While I agree that traditional winemaking regions are better off using the grape varieties with which they have long and good track records, California is not among them. Winemaking in the US is still in a relatively nascent stage. There could be many grapes perfectly suited to growing regions in the United States if only they were considered. I am also not saying that California is a better place to grow Grüner than Austria. I’m only discussing this one particular wine from this one particular region.
Darcie Kent’s 2011 Grüner Veltliner is grown on Rava’s Blackjack Vineyard, which is on a hillside overlooking the valley floor in Monterey County.

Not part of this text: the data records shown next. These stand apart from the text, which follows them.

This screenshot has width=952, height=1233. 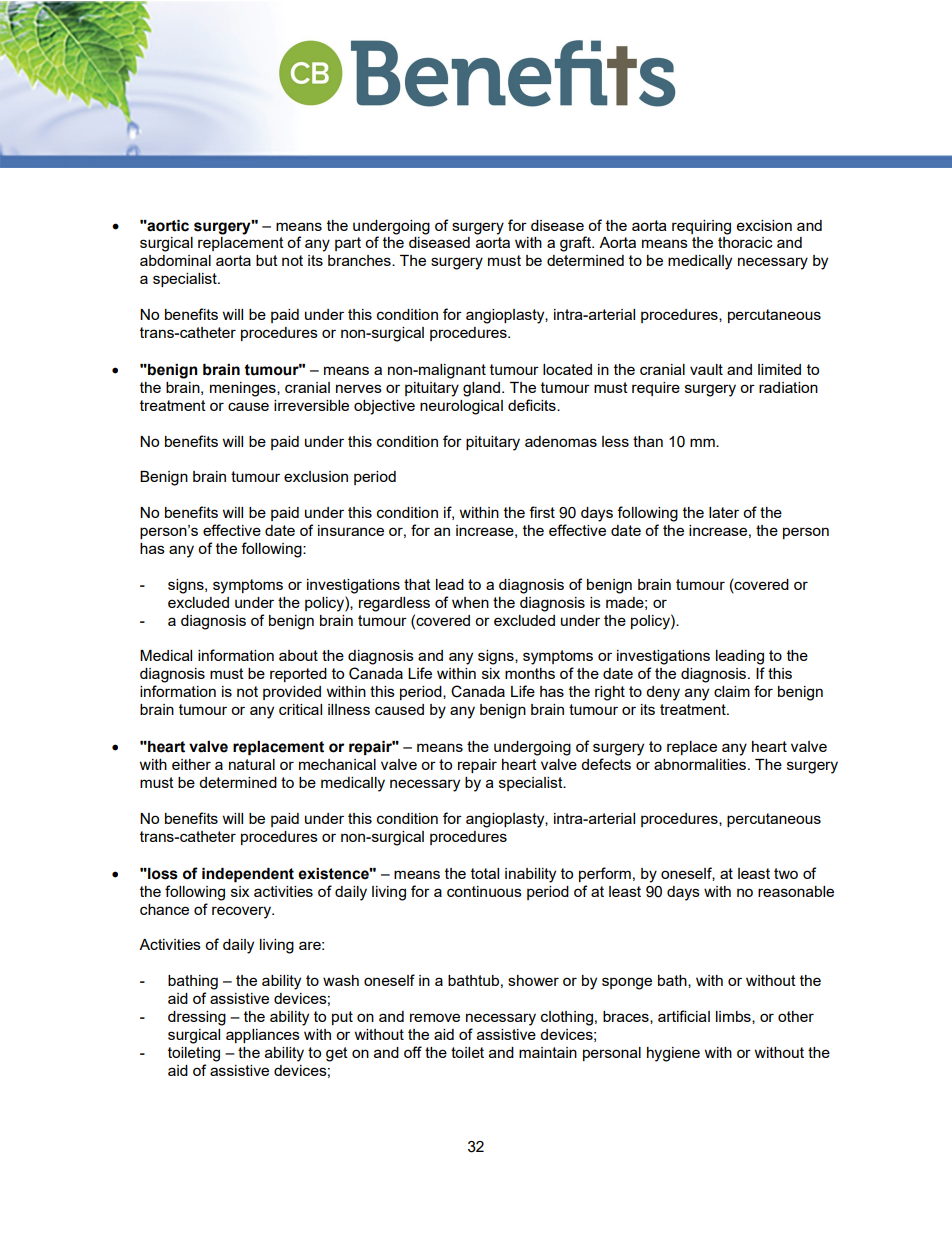 What do you see at coordinates (732, 691) in the screenshot?
I see `claim` at bounding box center [732, 691].
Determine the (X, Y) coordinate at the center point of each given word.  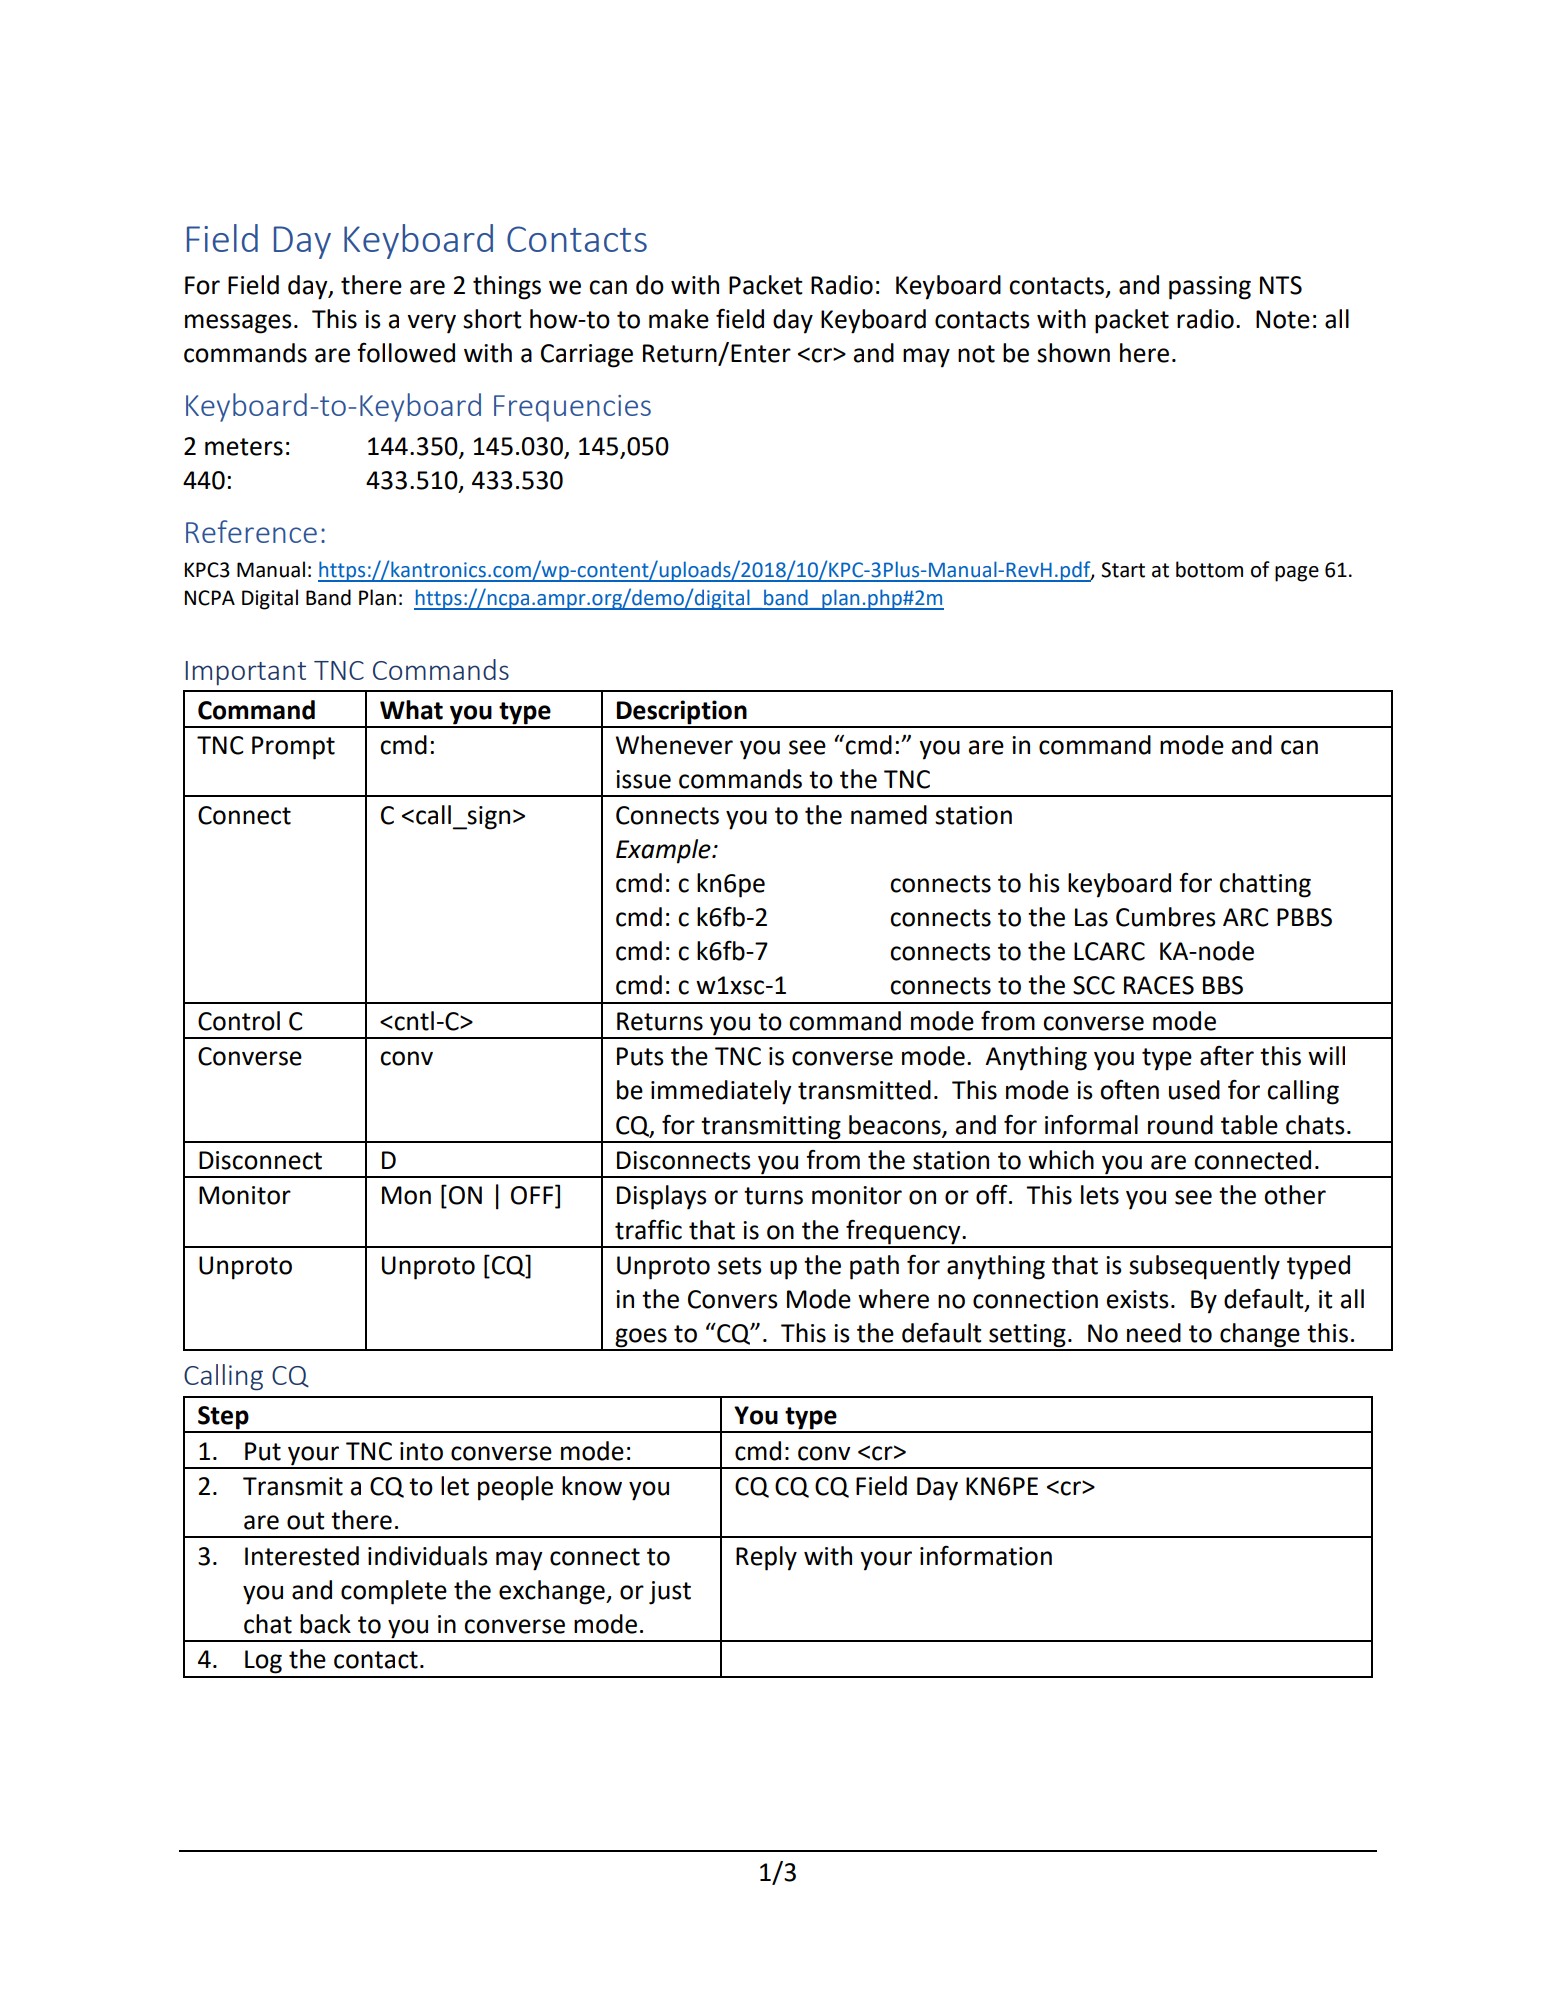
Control (239, 1021)
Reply (766, 1558)
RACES (1159, 985)
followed (406, 353)
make (679, 319)
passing (1210, 288)
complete (394, 1592)
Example (664, 851)
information (986, 1555)
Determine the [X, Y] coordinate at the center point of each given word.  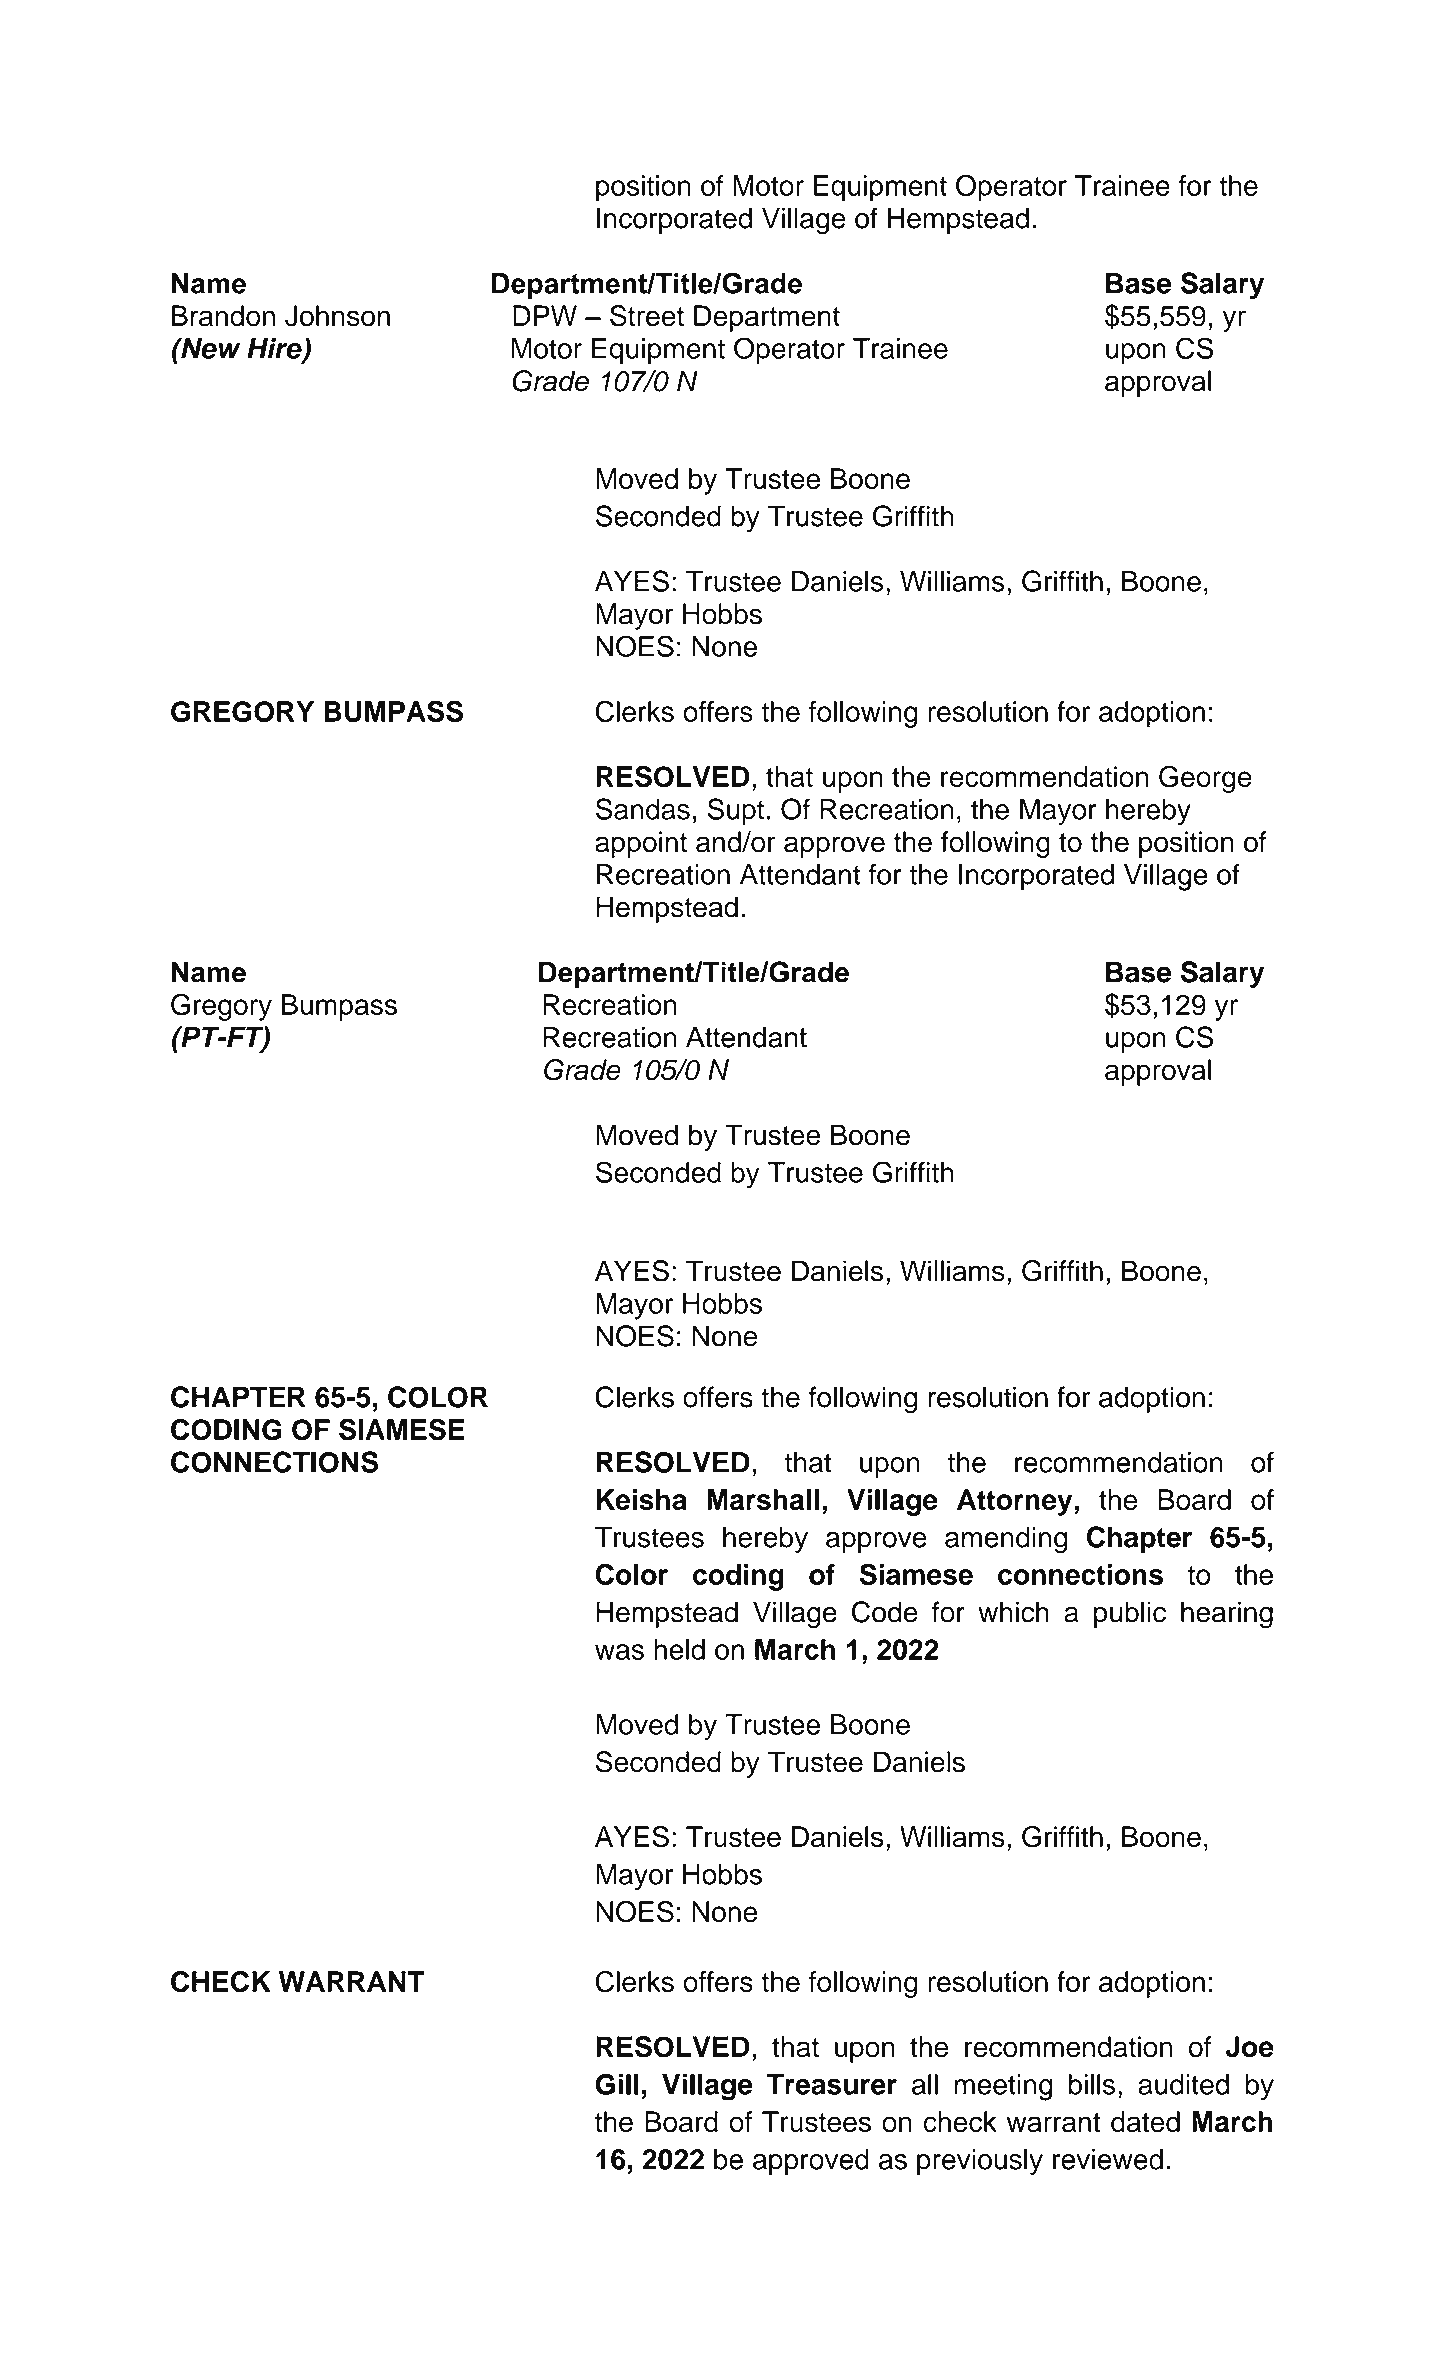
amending [1006, 1540]
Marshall [763, 1499]
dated [1145, 2122]
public [1130, 1614]
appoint [641, 844]
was [619, 1652]
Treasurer [832, 2084]
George [1205, 779]
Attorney [1014, 1502]
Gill [617, 2084]
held [679, 1649]
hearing [1227, 1615]
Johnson [337, 316]
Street [647, 316]
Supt [735, 811]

This vineyard benefits from brisk coastal breezes and lots of fog. Pinot Noir does well here, too.
Since this is one of the few Californian Grüner Veltliners on the market, I can’t make a comparison with, say, a Grüner grown in Napa Valley or the Santa Lucia Highlands.
According to Kerry Kirkham in Winesandwines.com, the Grape Crush Report from the USDA’s National Agriculture Statistics Service shows that California processors didn’t crush any Grüner Veltliner in 2008.
In 2009 we began to see the grape in California, but as a percentage of the total amount, production continues to be negligible. In Austria, on the other hand, the grape represents one-third of total production.
This particular wine has aromas of peaches and tangerines followed by a whiff of gunpowder. It is very glycerol on the palate. Flavors of fruits follow nose. The acid level is closer to an Alsatian Pinot Blanc than an Austrian Grüner. It is a very refreshing and enjoyable aperitif.
This wine is available for $15 at Bowery & Vine, 269 Bowery, NYC, 212-941-7943.